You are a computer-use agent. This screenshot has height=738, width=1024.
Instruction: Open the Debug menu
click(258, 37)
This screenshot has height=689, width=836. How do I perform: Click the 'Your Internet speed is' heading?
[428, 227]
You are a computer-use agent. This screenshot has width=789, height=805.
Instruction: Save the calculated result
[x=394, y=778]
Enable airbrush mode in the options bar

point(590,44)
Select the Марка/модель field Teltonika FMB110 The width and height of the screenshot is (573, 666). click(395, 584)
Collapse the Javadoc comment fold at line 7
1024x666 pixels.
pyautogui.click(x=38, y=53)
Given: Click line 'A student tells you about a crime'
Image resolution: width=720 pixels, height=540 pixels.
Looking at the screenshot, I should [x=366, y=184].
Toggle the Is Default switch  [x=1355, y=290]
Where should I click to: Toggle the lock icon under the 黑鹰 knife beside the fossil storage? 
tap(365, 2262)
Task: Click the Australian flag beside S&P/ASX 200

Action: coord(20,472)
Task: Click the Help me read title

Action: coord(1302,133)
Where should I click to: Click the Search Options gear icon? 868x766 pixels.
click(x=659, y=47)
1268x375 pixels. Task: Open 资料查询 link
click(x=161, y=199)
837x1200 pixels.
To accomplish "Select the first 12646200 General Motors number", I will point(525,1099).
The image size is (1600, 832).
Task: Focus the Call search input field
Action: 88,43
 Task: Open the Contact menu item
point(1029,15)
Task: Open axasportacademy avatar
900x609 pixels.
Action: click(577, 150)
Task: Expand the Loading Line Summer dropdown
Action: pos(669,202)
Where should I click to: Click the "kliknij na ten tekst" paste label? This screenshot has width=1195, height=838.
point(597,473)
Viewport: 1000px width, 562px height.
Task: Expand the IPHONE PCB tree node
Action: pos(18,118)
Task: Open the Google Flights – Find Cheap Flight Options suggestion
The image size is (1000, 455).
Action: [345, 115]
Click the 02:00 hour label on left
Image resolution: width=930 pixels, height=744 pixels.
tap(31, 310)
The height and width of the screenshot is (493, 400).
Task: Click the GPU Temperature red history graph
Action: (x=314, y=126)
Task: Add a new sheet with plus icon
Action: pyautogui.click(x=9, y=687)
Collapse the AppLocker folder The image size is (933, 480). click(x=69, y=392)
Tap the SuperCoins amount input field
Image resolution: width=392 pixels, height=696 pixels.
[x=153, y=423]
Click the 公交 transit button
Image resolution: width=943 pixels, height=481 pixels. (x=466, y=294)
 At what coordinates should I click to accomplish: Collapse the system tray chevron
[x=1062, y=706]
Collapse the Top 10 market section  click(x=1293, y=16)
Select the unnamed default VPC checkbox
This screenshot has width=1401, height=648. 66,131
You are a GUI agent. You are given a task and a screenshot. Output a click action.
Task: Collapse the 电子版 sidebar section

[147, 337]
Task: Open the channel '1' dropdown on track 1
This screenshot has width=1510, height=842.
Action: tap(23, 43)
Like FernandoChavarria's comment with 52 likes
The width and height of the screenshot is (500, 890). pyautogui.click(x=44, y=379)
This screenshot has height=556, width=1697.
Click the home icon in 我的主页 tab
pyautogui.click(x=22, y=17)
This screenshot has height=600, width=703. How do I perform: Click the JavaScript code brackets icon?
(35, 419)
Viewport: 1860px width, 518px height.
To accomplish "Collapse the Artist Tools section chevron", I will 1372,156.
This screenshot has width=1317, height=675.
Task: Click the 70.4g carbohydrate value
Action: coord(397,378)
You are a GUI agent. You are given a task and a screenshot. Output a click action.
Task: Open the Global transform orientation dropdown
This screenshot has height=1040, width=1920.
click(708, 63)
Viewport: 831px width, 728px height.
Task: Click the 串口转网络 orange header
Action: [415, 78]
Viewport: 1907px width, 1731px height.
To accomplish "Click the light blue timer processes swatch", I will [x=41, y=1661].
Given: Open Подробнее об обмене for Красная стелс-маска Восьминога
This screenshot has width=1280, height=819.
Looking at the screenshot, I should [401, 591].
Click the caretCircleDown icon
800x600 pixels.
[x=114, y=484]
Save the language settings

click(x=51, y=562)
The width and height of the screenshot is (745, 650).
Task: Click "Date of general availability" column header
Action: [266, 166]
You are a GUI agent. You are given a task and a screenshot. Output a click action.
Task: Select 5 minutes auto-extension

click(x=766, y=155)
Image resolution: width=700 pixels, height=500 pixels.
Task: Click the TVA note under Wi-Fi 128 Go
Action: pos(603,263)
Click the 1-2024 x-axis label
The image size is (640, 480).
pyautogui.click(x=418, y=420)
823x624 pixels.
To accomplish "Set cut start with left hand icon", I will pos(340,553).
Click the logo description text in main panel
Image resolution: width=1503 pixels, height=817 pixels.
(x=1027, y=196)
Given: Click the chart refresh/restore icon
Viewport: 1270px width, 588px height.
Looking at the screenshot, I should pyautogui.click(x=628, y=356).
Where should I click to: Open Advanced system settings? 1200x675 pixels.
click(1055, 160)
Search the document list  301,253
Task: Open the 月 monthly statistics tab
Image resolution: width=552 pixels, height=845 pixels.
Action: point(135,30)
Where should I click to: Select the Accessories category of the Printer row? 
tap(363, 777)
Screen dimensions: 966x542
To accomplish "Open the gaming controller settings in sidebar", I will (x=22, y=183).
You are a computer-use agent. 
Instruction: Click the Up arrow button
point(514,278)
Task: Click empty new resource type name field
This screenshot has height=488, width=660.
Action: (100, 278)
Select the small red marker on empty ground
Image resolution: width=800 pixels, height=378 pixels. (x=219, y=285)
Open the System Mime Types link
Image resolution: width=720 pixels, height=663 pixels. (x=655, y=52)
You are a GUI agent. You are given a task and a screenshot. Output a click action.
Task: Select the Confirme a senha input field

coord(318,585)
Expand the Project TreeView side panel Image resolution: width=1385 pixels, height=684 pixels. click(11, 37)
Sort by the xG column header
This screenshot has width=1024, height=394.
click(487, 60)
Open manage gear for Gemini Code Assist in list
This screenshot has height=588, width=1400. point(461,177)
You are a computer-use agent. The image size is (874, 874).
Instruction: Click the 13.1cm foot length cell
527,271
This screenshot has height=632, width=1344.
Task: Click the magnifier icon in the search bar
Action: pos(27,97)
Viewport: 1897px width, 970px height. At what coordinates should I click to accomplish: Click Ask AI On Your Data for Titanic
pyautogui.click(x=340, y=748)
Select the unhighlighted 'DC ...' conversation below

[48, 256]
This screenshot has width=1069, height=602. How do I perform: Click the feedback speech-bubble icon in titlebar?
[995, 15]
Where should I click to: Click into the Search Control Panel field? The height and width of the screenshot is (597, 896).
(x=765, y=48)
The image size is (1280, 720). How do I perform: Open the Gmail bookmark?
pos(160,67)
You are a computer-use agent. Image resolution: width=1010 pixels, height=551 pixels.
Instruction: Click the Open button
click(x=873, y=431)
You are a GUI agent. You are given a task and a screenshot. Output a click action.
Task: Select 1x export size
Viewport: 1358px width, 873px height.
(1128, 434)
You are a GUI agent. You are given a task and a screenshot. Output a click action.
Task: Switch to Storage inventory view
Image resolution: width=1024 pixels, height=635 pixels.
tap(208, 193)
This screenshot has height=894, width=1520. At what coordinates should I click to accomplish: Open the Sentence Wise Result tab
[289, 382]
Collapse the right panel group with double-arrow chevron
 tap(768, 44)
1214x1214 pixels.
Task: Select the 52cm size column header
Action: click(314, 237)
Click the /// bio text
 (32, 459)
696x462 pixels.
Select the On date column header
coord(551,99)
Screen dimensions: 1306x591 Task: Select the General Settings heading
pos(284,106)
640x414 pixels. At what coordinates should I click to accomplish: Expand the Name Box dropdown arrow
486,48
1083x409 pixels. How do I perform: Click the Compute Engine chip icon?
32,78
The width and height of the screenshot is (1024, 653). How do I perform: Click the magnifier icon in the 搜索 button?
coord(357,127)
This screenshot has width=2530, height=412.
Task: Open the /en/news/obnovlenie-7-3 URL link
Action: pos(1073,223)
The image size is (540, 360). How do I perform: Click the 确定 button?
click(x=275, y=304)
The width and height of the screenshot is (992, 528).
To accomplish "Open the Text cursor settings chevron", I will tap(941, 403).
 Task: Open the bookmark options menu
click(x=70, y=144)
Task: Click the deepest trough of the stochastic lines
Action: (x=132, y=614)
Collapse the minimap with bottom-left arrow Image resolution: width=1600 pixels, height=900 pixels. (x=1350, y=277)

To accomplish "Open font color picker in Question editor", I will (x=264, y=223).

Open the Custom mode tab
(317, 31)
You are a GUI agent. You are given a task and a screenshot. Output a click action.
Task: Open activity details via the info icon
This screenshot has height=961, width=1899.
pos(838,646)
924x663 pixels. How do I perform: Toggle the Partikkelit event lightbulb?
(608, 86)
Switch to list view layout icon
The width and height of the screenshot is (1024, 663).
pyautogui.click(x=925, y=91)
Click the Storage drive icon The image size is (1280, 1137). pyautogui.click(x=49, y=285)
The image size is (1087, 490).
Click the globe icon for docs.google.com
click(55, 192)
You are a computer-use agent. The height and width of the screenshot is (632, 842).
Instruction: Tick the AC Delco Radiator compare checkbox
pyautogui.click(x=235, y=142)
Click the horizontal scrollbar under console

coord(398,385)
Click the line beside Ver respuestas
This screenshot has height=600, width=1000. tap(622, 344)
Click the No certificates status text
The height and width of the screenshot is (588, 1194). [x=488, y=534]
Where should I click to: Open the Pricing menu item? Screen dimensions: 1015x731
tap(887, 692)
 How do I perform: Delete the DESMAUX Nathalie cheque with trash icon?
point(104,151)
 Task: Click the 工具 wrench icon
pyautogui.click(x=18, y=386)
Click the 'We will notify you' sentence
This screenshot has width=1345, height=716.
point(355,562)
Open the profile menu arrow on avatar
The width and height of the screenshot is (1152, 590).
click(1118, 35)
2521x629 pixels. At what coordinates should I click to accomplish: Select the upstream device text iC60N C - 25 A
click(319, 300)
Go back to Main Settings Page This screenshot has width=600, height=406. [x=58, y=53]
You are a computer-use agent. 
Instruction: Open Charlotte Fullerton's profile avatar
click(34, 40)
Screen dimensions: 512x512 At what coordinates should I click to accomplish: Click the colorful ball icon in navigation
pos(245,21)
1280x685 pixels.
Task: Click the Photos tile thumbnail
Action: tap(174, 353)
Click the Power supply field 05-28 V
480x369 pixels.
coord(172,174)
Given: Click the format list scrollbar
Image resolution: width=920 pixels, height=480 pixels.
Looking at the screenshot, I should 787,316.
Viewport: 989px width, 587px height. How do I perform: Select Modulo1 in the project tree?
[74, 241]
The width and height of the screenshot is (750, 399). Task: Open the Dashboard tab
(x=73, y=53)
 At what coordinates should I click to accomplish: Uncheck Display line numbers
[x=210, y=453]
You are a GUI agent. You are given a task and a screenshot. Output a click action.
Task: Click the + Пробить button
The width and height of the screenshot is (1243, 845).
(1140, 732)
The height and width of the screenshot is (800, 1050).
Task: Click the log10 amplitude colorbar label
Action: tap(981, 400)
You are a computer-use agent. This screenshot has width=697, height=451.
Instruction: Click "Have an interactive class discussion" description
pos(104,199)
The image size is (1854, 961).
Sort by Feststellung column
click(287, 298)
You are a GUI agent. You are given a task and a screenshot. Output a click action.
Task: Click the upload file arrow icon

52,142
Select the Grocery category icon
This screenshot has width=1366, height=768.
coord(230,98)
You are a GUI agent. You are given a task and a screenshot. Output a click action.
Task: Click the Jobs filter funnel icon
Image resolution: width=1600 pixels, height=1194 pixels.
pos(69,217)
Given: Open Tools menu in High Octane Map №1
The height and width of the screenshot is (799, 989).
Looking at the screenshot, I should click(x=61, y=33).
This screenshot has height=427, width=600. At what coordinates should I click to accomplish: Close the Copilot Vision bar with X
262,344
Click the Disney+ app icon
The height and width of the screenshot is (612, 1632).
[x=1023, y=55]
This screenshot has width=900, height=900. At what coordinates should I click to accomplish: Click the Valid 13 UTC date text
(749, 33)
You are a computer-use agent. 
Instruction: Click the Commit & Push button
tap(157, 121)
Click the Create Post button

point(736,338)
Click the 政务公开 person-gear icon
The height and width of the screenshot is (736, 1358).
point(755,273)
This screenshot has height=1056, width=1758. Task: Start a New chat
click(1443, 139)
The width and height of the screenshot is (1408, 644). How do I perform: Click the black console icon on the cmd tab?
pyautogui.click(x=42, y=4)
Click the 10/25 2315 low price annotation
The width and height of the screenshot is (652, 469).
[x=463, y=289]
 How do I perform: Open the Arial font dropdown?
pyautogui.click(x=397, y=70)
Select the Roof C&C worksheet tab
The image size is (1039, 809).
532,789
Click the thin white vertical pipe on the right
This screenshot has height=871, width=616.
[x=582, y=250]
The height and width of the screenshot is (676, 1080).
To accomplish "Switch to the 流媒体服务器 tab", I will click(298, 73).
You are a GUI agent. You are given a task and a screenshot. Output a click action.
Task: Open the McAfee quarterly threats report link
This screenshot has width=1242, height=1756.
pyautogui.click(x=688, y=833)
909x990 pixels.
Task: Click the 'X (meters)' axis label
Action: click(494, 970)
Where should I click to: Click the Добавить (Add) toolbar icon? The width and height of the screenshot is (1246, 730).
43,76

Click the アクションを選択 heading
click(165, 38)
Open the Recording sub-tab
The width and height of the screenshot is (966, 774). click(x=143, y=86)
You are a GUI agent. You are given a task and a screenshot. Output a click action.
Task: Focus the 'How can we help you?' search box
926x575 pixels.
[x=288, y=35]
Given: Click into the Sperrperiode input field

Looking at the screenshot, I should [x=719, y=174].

YOUR GOAL: One stretch of the lines above is wanted, from the line that contains "Task: Open the Contact menu item" through the line that contains "Task: Open the channel". Output it exactly.

RESPONSE BELOW:
 Task: Open the Contact menu item
point(1029,15)
Task: Open axasportacademy avatar
900x609 pixels.
Action: click(577, 150)
Task: Expand the Loading Line Summer dropdown
Action: pos(669,202)
Where should I click to: Click the "kliknij na ten tekst" paste label? This screenshot has width=1195, height=838.
point(597,473)
Viewport: 1000px width, 562px height.
Task: Expand the IPHONE PCB tree node
Action: pos(18,118)
Task: Open the Google Flights – Find Cheap Flight Options suggestion
The image size is (1000, 455).
Action: [345, 115]
Click the 02:00 hour label on left
Image resolution: width=930 pixels, height=744 pixels.
tap(31, 310)
The height and width of the screenshot is (493, 400).
Task: Click the GPU Temperature red history graph
Action: (x=314, y=126)
Task: Add a new sheet with plus icon
Action: pyautogui.click(x=9, y=687)
Collapse the AppLocker folder The image size is (933, 480). click(x=69, y=392)
Tap the SuperCoins amount input field
Image resolution: width=392 pixels, height=696 pixels.
[x=153, y=423]
Click the 公交 transit button
Image resolution: width=943 pixels, height=481 pixels. (x=466, y=294)
 At what coordinates should I click to accomplish: Collapse the system tray chevron
[x=1062, y=706]
Collapse the Top 10 market section  click(x=1293, y=16)
Select the unnamed default VPC checkbox
This screenshot has width=1401, height=648. 66,131
You are a GUI agent. You are given a task and a screenshot. Output a click action.
Task: Collapse the 电子版 sidebar section

[147, 337]
Task: Open the channel '1' dropdown on track 1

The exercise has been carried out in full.